The artist Salvador Dali was born in Figeuras, Spain in the year 1904 and from the start was destined to be an artist, he made his first landscape painting at the tender age of six and although he originally wanted to be a chef because as he put it so often “I know what I’m eating, I don’t know what I’m doing” he abandoned that idea and by the age of ten he had already developed an understanding of art even declaring himself to be an Impressionist painter, to the amusement of his family.
But it was in school that Dali would have an experience with an image that would be repeated through his life. When he first observed a reproduction of Jean-Francoise Millet’s “The Angelus” which hung outside the door to Dali’s classroom (causing him to look at it obsessively every time the door was opened) this picture would change his life and his art forever. Millet painted pictures depicting the rough life of the peasant farmer and The Angelus portrays a man and a woman, standing with heads bowed facing each other a few feet apart. The man stands with hat in hand, his wheelbarrow and pitchfork standing idle nearby, and his wife has her hands clasped in front of herself . They give the appearance of praying but overall is a feeling that they must not take too long, there’s work to be done and they should pick up their tools and continue the long day of the fieldworkers but the real impact of the painting on Dali would not manifest itself until twenty years later when Dali was in the prime of his Surrealist powers.

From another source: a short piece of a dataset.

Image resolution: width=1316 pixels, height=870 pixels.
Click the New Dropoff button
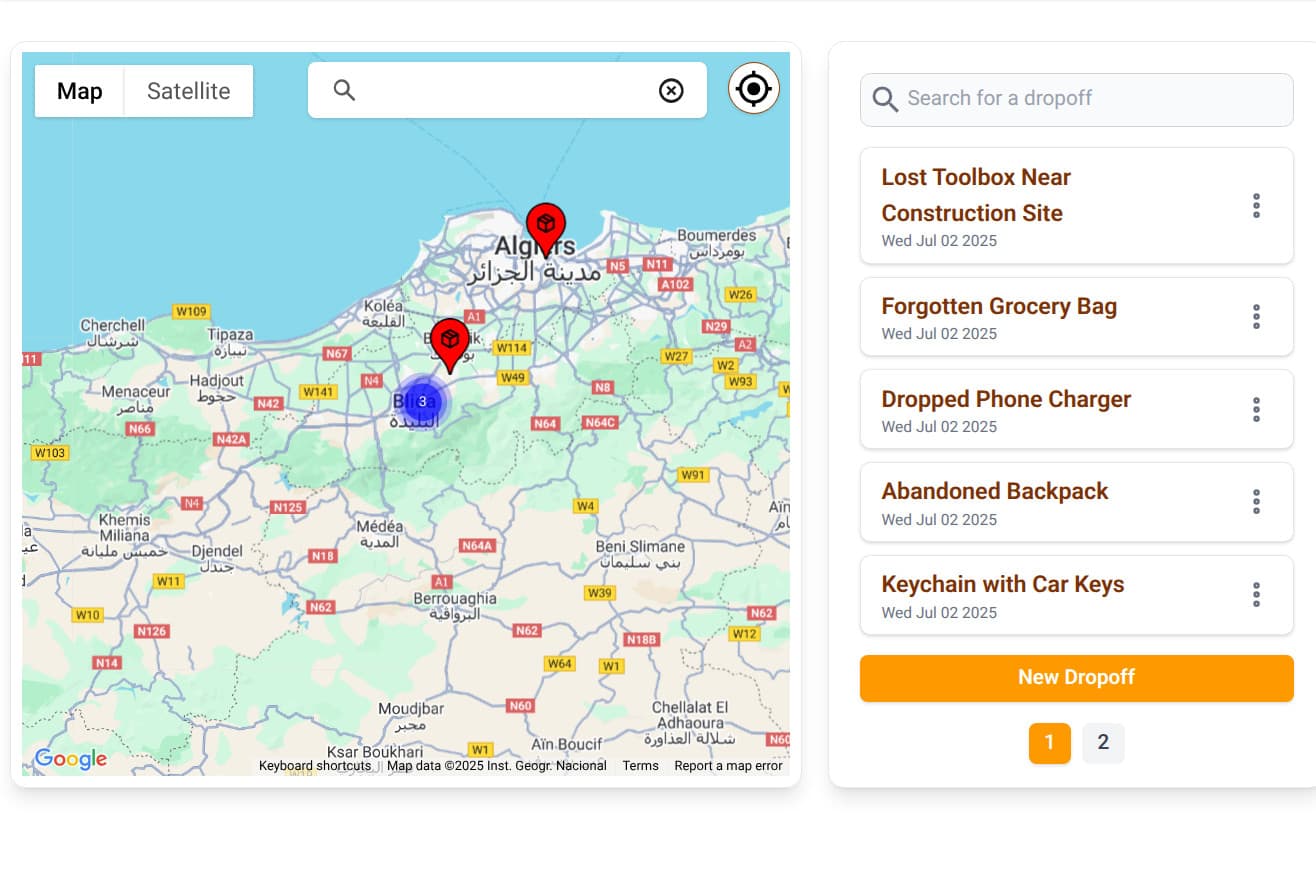[x=1077, y=678]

Then in June of 1932 the image of The Angelus appeared in Dali’s minds eye, he said at the time “Without advance warning or any kind of conscious associations, the image was clear and colorful and dis-placed all other images.” The experience made a deep and devastating impression because even though his vision precisely matched all the reproductions he had seen, it seemed to him totally transformed, fraught with so powerful a latent intent that Millet’s painting suddenly struck him as the most bewildering, enigmatic, compact picture, rich in unconscious ideas that had ever been painted.

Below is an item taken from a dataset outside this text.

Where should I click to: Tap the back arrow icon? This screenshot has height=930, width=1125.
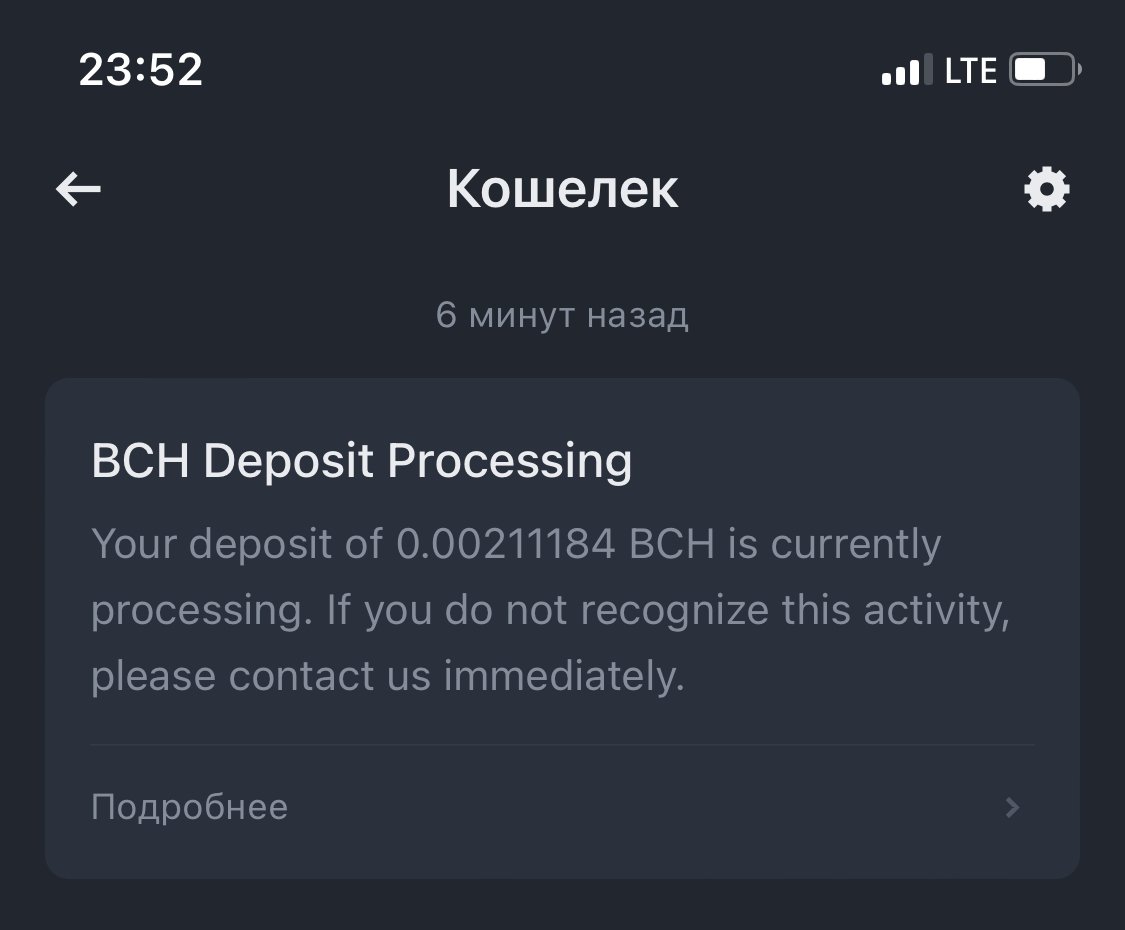78,189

Dali would go on to paint numerous different versions of the figures used in Millets Angelus, in “Atavism at Twilight” the figure of the man has a skull face and the wheelbarrow is morphing out the back of his head while the pitchfork is sticking out the woman’s back! In another painting Dali introduces a coffin and claims to know that Millets original has the couple mourning over their dead child’s unmarked grave. They were also painted as tall ruined buildings in “Archaeological Reminiscences of Millets Angelus”(my personal favorite), and also used in Dali’s illustration of “Les Chants de Malador” and also to great effect in Dali’s woodcuts of Dante’s “Divine Comedy” which will be featured in Dali & Death-Part 2. This is a mere scratch at the coffin lid of Dali’s obsession with death and his use of death symbols in his work, and it’s very telling of how images seen as a child can penetrate ones mind and influence future events and work. Dali would even go so far as to paint a portrait of his dead brother who died before Dali was born!, and was never photographed as a child but Dali painted it from intuition!
But as always, Dali was way ahead of everyone else in his thinking and indeed when Millets original was x-rayed layer by layer years later, it was revealed that a “coffin like shape” was underpainted thinly on the canvas where Dali said it would be years before…in the space between the mourning couple under the ground at their feet!